Gracias por tu respuesta Favara. 

Mira, se encuentra en el tercer ¶ de este documento

http://dialnet.unirioja.es/servlet/fichero_articulo?codigo=864656&orden=0

también le he tomado una foto a mi libro de catalán donde se ve dǫna y dǫlç. 

http://imgur.com/COQHG.jpg

Bueno quizá era un símbolo fonético, y ya no es importante. Era curiosidad mía nada más.


----------



## Outsider

wimigu31 said:


> I was recently arguing with my friend, saying that in Romance languages there was no ǫ (it took me half an hour to find this character) but then he proved me wrong. I see however that it fell into disuse. (dǫna -> dona )
> Does anyone know why and when?


It's not an ancient character. Rather, it's a phonetic symbol used in academic literature. Linguistis sometimes use it, but not ordinary texts.


----------



## avellanainphilly

Outsider said:


> It's not an ancient character. Rather, it's a phonetic symbol used in academic literature. Linguistis sometimes use it, but not ordinary texts.



I have never seen it in any linguistic text. As Favara said, it should be /ɔ/. Maybe it's an old symbol, pre-IPA. Have you seen it elsewhere, Outsider?



wimigu31 said:


> también le he tomado una foto a mi libro de catalán donde se ve dǫna y dǫlç.

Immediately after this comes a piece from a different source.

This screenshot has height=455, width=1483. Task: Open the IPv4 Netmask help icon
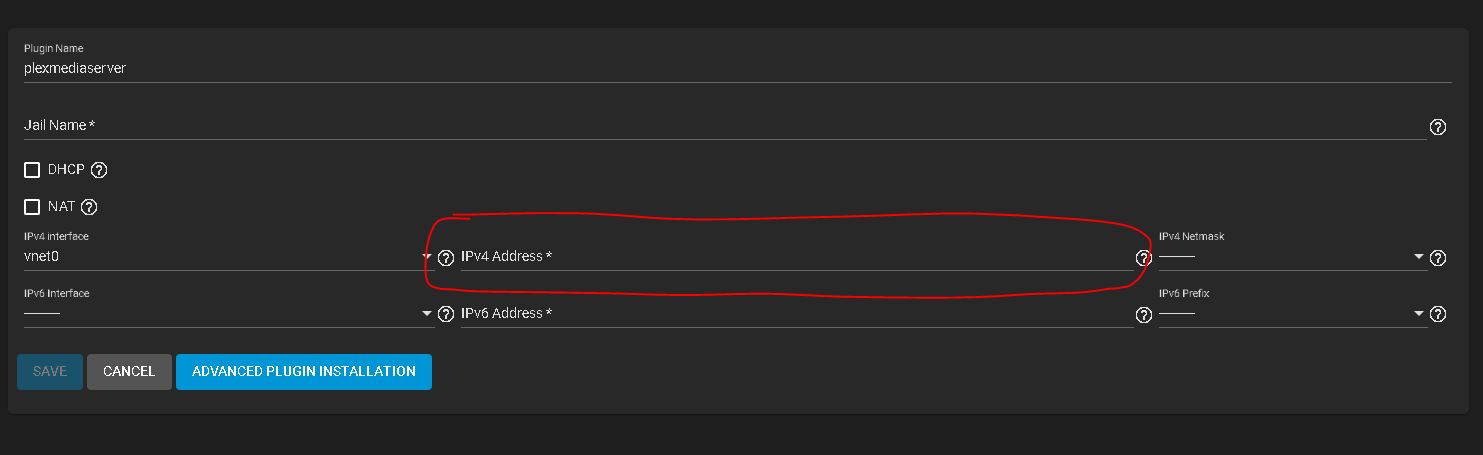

On the other hand, "dona" and "dolç" have different vowels, /ɔ/ and /o/ respectively, so now I'm not so sure /ǫ/ is the equivalent of /ɔ/.


----------



## Outsider

They are not IPA symbols, but they are fairly common in Romance linguistics -- especially historical linguistics -- at least up to a couple of decades ago. Wimigu31 posted two examples above.


----------



## avellanainphilly

Outsider said:


> They are not IPA symbols, but they are fairly common in Romance linguistics -- especially historical linguistics -- at least up to a couple of decades ago. Wimigu31 posted two examples above.



Ok, thanks!


----------



## XiaoRoel

Las vocales abiertas románicas procedentes de las latinas /ĕ/ y /ŏ/ tónicas se representaron antes del AFI (o IPA o AFI, pero no *API) por /ę/ y /ǫ/, AFI /ɛ/ y /ɔ/ (y las correspondientes cerradas por /ẹ/ y /ọ/, AFI /e/ y /o/). Los lingüistas añosos como yo seguimos usando estos signos fonéticos.


----------



## merquiades

Hola. Yo también he visto alguna vez esos diccionarios que colocan puntos y comas por debajo de las vocales tónicas.  Normalmente son diccionarios bilingües (inglés-catalán), también (inglés-italiano), publicados en Estados Unidos.  El punto con (E y O) significa que es una vocal cerrada, la coma que es una vocal abierta.  El catalán solo indica la diferencia é,è o ó,ò cuando la palabra no respeta las reglas de acentuación de dicho idioma... por ejemplo (cafè, bessó)... De tal manera no se escribe ni (documènt) ni (dólç) porque no hace falta. En tu diccionario ponen , en el primer caso y . en el segundo.  Indica la pronunciación correcta. Los catalanohablantes no escribirían nunca puntos y comas porque no tienen que aprender cómo se pronuncia su lengua. Saludos


----------



## OrCuS

El que no entenc és perquè, si son simbols fonètics, "dona" i "dolç" tenen el mateix.


----------



## wimigu31

¡Gracias a todos!


----------



## Ben Jamin

Favara said:


> I've checked wikipedia and it appears to be used in Polish, transliterations from Old Slavonic, Lithuanian, Elfdalian and a few native american languages.


 
Both Polish and Lithuanian use *ą* and *ę *(although with different phonetic values), but not *ǫ*! The latter could be only found in some older Polish grammar textbooks to represent the phonetic value of *ą*  (IPA ɔ̃ ).


----------



## merquiades

OrCuS said:


> El que no entenc és perquè, si son simbols fonètics, "dona" i "dolç" tenen el mateix.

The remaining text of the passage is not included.